Saat disinggung pendalaman apa yang tengah dilakukan Kejati DKI, dia mengaku tidak mengetahui hal tersebut.
Meski begitu, Dody mengaku memberikan izin dan keleluasaan kepada tim kejaksaan untuk melakukan pendalaman di lingkungan kementerian, termasuk ruang kerjanya.
“Enggak ngomong terkait masalah apa. Saya memang tidak mau tanya terlalu detail. Saya bahkan sampaikan ke beliau, kalau memang dirasakan perlu ruangan saya didatangi, ya monggo.

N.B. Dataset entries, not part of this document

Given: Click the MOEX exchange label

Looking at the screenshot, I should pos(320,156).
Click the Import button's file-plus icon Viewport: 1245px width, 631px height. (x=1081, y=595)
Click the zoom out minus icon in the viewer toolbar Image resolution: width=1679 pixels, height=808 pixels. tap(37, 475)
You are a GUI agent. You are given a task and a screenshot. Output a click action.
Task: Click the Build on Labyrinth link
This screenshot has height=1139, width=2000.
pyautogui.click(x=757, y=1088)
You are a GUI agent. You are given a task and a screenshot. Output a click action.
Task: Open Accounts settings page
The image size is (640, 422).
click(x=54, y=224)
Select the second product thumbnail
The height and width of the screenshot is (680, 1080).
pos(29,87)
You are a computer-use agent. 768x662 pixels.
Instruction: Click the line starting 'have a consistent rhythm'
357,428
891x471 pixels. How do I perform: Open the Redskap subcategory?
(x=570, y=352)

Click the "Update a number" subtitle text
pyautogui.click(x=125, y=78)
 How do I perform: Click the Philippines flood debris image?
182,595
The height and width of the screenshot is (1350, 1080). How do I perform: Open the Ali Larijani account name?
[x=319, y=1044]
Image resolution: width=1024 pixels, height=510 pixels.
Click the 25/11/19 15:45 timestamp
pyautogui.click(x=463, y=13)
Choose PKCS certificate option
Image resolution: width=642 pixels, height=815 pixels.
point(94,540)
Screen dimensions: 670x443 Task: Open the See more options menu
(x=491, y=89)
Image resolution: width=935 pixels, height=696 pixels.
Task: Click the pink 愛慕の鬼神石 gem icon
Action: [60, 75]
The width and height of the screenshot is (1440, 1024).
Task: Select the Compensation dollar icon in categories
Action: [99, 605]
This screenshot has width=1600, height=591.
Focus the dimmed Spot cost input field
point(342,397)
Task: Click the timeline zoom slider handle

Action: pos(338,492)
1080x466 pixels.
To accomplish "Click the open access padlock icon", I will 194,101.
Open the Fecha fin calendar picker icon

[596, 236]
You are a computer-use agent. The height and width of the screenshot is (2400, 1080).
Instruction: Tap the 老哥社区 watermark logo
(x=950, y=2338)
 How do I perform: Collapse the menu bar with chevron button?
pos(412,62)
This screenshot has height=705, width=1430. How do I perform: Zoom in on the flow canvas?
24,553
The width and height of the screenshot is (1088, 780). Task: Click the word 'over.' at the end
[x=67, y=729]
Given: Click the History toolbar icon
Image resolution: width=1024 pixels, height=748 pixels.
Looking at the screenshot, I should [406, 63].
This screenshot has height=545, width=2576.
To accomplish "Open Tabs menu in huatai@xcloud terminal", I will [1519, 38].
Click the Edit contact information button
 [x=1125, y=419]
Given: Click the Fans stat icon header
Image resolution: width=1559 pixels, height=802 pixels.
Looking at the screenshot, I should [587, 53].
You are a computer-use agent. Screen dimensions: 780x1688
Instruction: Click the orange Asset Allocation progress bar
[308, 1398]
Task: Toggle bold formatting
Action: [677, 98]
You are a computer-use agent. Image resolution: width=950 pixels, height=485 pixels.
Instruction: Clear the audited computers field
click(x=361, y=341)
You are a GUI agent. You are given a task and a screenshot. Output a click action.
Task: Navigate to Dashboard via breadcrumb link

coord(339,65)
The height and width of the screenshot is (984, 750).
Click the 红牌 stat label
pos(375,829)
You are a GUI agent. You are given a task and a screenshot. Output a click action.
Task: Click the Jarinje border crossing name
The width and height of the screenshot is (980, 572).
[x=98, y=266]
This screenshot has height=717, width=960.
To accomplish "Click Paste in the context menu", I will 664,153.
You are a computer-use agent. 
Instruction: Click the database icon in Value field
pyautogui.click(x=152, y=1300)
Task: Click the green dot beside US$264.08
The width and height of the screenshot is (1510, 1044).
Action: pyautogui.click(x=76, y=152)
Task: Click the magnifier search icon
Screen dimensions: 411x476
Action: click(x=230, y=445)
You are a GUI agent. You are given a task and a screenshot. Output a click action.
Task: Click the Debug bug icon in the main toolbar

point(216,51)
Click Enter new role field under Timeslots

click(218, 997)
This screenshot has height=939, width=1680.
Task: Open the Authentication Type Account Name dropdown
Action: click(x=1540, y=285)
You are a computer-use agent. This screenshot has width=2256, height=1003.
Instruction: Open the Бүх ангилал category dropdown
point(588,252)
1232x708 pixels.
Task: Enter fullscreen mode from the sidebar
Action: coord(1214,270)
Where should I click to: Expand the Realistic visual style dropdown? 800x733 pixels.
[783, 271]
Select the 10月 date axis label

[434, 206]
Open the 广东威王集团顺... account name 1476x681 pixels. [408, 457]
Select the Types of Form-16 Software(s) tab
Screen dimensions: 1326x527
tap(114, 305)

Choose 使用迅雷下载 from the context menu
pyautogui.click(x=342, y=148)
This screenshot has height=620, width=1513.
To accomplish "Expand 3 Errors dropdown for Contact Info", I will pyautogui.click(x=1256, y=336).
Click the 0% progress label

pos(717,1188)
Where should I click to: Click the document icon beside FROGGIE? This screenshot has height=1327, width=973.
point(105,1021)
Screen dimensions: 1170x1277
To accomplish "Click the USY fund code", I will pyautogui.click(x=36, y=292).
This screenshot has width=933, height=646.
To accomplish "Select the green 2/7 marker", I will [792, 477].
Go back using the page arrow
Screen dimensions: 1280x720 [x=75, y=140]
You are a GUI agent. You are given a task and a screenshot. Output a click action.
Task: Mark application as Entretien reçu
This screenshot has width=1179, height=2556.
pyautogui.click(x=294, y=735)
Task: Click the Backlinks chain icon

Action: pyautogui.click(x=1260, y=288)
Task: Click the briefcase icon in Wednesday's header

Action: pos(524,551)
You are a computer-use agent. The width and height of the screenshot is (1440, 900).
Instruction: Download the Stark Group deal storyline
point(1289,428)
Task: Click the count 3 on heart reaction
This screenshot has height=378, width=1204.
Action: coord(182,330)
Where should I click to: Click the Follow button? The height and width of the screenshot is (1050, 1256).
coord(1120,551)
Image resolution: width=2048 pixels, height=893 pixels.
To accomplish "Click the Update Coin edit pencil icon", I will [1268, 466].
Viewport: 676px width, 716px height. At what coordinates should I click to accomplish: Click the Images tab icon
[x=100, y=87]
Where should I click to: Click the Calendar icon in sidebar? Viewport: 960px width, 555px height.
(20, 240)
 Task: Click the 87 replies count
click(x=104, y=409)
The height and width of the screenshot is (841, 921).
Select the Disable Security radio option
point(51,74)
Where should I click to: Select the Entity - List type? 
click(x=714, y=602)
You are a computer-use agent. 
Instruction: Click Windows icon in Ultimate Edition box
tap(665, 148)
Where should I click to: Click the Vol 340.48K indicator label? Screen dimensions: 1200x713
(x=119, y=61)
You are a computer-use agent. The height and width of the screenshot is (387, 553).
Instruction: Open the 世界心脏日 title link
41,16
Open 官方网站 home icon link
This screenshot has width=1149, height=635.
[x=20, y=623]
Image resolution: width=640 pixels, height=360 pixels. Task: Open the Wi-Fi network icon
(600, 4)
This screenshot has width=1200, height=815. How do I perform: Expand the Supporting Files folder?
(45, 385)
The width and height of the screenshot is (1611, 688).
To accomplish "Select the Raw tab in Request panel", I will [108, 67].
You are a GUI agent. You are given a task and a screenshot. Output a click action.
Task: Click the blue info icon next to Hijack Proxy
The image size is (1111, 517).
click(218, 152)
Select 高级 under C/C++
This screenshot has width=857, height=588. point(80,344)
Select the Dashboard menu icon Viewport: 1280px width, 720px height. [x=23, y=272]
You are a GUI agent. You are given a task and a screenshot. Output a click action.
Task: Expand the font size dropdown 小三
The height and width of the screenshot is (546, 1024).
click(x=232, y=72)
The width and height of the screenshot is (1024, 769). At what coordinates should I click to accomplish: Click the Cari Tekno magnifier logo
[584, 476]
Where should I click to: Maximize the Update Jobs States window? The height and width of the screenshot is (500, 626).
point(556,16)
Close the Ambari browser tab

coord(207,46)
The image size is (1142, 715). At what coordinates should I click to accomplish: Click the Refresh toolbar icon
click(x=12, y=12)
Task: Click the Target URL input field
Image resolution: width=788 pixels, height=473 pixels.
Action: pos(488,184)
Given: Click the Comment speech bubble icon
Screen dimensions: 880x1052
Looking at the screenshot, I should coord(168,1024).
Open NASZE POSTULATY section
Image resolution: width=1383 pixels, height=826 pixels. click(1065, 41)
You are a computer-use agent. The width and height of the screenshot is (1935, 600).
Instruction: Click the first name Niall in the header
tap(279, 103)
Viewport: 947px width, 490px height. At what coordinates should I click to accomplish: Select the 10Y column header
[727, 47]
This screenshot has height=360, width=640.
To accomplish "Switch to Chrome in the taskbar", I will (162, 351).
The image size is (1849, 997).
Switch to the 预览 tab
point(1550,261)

Saya enggak ada yang ditutupi,” jelasnya.
“Saya bebaskan beliau-beliau masuk ruangan siapa saja, termasuk pada ruangan saya.”
Dia pun mengaku tidak mengetahui pasti jumlah orang Kejati DKI yang datang, maupun ruangan mana saja yang diperiksa.
Saat ditanya apakah kedatangan tim kejaksaan tersebut terkait kasus dugaan korupsi pembangunan pendopo Gedung Cipta Karya, Dody juga menyampaikan hal senada.
“Saya tidak nanya, mereka datang ke siapa. Tapi mereka mengatakan ada surat tugas, ada surat perintah, ya sudah saya percaya itu,” tegas Dody.
“Mereka hanya meminta izin memasuki beberapa ruangan untuk pendalaman. Saya kasih izin.” pungkasnya.